3 minutes read

POSTED Feb, 2020 dot IN Serverless

How is my AWS Lambda triggered?

Serkan Özal

Written by Serkan Özal

Founder and CTO of Thundra


Learning the many ways your lambdas can be invoked

While AWS Lambda enables massive scale in computing for serverless applications, one important topic to understand well is how or who triggered your lambda.

At the moment of this writing, there are 3 invocation models:

  • Synchronous Invocation method with RequestResponse
  • Asynchronous Invocation method with Event
  • Event Source Mapping method with Poll Based

It is important to know who invoked your lambda, because the scaling behavior and error type/handler will depend on the caller.

Synchronous Invocation

An up-to-date list of services that can trigger lambda synchronous from AWS:

  • Amazon API Gateway
  • Elastic Load Balancing (Application Load Balancer)
  • AWS Step Functions
  • Amazon CloudFront (Lambda@Edge)
  • Amazon Kinesis Data Firehose
  • Amazon Cognito
  • Amazon Alexa
  • Amazon Lex

A common scenario for synchronous invocation is the API Gateway + Lambda integration:


In the diagram above, both clients need to wait for the whole roundtrip of requests and computing (red arrows), to react based on the response.

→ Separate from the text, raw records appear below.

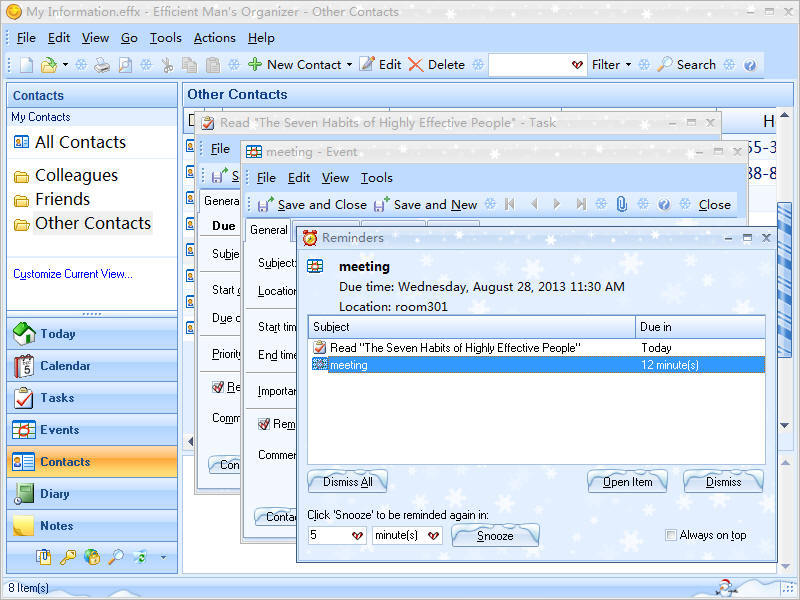Attach a file using the paperclip icon

pyautogui.click(x=621, y=204)
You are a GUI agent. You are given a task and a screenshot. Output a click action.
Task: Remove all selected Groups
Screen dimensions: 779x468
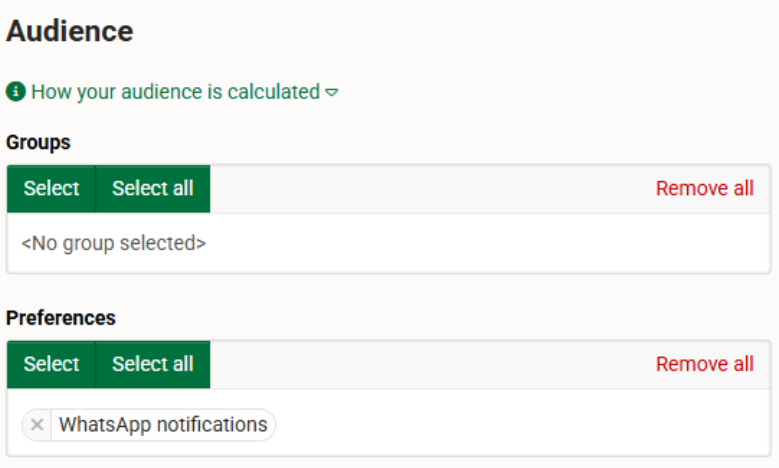click(704, 189)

This invocation type is called RequestResponse and is the default mode of any lambda. It keeps the connection open until the function returns a response or times out. The details about the function response, including errors, are part of the response body and headers.

You can perform RequestRespons invocation using the CLI, SDKs and many other options. When using the synchronous style, you are responsible for inspecting the response and check if there are any errors and if you should retry or not.

Asynchronous Invocation

An up-to-date list of services that can trigger lambda asynchronous from AWS:

  • Amazon Simple Storage Service
  • Amazon Simple Notification Service
  • Amazon Simple Email Service
  • AWS CloudFormation
  • Amazon CloudWatch Logs
  • Amazon CloudWatch Events
  • AWS CodeCommit
  • AWS Config
  • AWS IoT
  • AWS IoT Events
  • AWS CodePipeline

A common scenario for asynchronous invocation is to configure services like Amazon S3 to invoke your function when an object is created:


In the diagram above, Amazon S3 will call the lambda asynchronous as soon as a new object is written to the bucket.

With asynchronous invocation, Lambda queues the event within its internal infrastructure before passing it to your function. The caller will receive a response as soon as the event is queued. 

Your application or clients are unaware of errors. By default AWS Lambda sets a retry policy for asynchronous invocation, your function will be called twice before discarding the event. To avoid losses while using asynchronous lambda, always attach a dead-letter queue on the function to capture events that weren't successfully processed.


Another use case we can apply this technique (and the service is not in the list) is into building asynchronous endpoints with API Gateway. Because AWS Lambda will reply as soon as the event is queued, we can return a response to our clients, and let the long process run in the background without blocking our consumers:


As we can see in the diagram above, API Gateway will receive a 200 OK as soon as AWS Lambda receives the request. It is up to your front-end to handle the temporary/pending status of the process since the response doesn't contain any state.

You can use this behavior to perform batch operations, long workflows (e.g. AWS Step Functions) or to simply detach the synchronous effect from your front-end.

Event Source Mapping

An up-to-date list of services that can trigger lambda as event source mapping from AWS:

  • Amazon Kinesis
  • Amazon DynamoDB
  • Amazon Simple Queue Service

A common scenario for event source mapping is the integration with DynamoDB Streams and AWS Lambda:

Services that generate a data stream or a queue can be used as an event source and be mapped to a lambda function. These services don't invoke Lambda function directly.

Data stream or queue are read in batches, the function receives multiple items in its execution. Batch sizes vary per service and you can configure the size that the event source mapping will send.

If the batch size is too large to send in one event, it has to be split up, resulting in events with smaller numbers of items than the batch size.

Handling errors with streams are based on data expiration from the event source. Using Kinesis Data Stream as example, records can be stored for 24 hours by default, or up to 168 hours. Each integration has its own details.

Handling errors from a queue, you can set the length of time between retries and destination for failed events, redrive policy and visibility timeout can be used in the source queue.


From managed services and servers to integrations without code, AWS Lambda is the perfect fit for many tasks. Understanding its behavior and how to use the correct invocation style is crucial for your system availability.

With that, we can rest our minds for a bit, there are many use cases for synchronous, asynchronous and event source mapping that we can explore in the future.